The Problem with Mixed Signals
A brand is to a company what a reputation is to an individual. Just as a personal reputation usually reflects an individual’s overall qualities and flaws, so does a company’s brand image reflect its overall purpose and performance. A person’s reputation reflects how others perceive him/her overall, and most of the time that reputation was earned and deserved. Likewise, what a company brand is known for or known as in the world is typically a true (perhaps the truest) reflection of what the company does and what its leadership values (or doesn’t value).
When a company’s brand is well-received, that is great. When a company’s brand is viewed negatively, that should be addressed and corrected. However, with some companies, there can be mixed signals about the brand. Let’s consider Comcast Cable as a case study in mixed brand messages. Comcast ranked #4 on the 2013 American Consumer Satisfaction Index’ list of the top 15 worst companies for customer service. According to Consumerist, Comcast was also crowned the worst company in America for 2014, a title it also held in 2010. Its “bad-service” reputation has a long history…. and arguably a well-deserved one. When a company ranks in the top 10 of practically every “worst service” list generated by business and media, it’s easy to believe that image is earned. As the saying goes, where there is smoke, there is usually fire.

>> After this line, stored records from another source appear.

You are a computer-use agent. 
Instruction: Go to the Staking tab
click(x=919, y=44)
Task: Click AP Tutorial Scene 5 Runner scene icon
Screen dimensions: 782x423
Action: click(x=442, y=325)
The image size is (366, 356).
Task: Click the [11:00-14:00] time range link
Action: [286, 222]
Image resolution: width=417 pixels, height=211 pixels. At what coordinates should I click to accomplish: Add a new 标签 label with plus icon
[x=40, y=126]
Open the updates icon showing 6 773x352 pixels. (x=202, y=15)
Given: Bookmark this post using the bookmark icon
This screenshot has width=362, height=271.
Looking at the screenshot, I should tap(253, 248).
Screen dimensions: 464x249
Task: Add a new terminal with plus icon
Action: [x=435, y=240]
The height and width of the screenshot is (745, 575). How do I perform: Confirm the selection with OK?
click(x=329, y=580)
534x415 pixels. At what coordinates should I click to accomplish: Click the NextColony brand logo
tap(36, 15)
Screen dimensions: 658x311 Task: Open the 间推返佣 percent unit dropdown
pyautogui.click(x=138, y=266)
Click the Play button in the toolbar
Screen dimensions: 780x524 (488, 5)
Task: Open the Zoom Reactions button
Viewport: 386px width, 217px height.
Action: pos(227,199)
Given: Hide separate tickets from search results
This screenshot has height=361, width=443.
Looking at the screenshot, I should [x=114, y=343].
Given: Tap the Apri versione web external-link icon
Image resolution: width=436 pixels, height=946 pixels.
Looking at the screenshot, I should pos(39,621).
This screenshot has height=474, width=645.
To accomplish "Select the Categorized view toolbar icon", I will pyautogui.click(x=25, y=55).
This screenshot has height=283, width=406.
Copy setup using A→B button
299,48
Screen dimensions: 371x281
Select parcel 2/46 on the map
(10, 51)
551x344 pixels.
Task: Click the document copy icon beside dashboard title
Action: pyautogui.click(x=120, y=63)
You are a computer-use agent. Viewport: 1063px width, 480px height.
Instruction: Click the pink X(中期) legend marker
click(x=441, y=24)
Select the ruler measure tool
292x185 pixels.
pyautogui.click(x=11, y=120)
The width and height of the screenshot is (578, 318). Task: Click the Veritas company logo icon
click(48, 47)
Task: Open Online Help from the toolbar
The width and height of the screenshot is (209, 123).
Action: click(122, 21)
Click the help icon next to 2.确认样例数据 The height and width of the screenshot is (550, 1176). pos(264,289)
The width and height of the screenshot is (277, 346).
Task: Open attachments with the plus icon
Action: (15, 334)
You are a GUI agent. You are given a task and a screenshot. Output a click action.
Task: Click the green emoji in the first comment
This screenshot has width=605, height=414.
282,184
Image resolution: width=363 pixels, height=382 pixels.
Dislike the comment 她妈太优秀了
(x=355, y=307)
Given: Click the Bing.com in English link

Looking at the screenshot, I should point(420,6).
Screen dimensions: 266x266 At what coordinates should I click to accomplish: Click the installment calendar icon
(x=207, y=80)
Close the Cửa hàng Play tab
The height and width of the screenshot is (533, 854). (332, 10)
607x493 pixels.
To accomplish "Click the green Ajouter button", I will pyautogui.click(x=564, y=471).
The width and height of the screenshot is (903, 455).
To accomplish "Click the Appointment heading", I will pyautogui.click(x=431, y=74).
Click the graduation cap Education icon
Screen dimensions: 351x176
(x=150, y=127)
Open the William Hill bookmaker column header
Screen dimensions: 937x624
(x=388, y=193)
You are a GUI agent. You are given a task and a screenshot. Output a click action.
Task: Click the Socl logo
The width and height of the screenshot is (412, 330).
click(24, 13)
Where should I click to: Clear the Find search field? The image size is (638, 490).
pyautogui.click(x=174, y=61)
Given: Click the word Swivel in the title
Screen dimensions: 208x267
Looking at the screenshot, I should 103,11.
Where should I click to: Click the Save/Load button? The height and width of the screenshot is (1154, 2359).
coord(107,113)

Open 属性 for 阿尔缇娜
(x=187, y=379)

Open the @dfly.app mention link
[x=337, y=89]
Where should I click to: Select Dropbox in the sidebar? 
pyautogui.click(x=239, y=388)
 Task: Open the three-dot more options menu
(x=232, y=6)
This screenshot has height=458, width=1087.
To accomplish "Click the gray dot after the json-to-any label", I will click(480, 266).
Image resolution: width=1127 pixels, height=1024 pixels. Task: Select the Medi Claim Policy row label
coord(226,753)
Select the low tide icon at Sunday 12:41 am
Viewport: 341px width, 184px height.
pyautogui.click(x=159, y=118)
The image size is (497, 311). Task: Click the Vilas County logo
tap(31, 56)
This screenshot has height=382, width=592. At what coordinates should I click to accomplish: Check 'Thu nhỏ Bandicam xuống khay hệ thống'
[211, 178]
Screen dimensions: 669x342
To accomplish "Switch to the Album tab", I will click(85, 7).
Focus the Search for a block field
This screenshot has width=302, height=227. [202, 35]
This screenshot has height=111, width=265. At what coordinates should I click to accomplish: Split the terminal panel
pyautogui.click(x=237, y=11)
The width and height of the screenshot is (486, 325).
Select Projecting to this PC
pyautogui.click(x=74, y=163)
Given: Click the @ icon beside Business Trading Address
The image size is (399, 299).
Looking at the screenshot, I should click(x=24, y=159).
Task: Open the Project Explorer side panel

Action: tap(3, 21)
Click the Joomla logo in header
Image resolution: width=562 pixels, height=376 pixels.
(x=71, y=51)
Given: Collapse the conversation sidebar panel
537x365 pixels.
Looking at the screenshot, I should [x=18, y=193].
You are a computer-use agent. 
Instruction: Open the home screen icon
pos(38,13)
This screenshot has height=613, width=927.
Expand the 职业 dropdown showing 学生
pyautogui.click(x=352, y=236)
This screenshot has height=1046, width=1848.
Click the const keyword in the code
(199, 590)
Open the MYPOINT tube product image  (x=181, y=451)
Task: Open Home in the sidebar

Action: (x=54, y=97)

This year, however, Comcast’s CEO Brian Roberts seemed to imply in an interview that Comcast’s problem isn’t so much a service problem as an image problem. He argued that the size of Comcast’s customer base makes even a small percentage of complaints seem like a lot. According to Roberts, “What unfortunately happens is we have about … 350 million interactions with consumers a year, between phone calls and truck calls. It may be over 400 million and that doesn’t count any online interactions which I think is over a billion. You get one-tenth of one-percent bad experience, that’s a lot of people.”
Putting Out Mixed Messages
Comcast is saying that it does care about how it services its customers, but that a small percentage of its customers – the dissatisfied ones – have painted a picture of bad service by Comcast that is either exaggerated, or perhaps once was true but is no longer the case. Clearly, there are mixed signals related to the Comcast brand that persist. To counteract this image problem (whether real or perceived), Comcast recently rolled out an advertising campaign to highlight its improved service initiatives. Comcast said it changed the way the company services customers and is improving its product features. Comcast says that this time they are making a promise that the company can be held to, implying this is not their first attempt to improve their ‘bad service’ reputation.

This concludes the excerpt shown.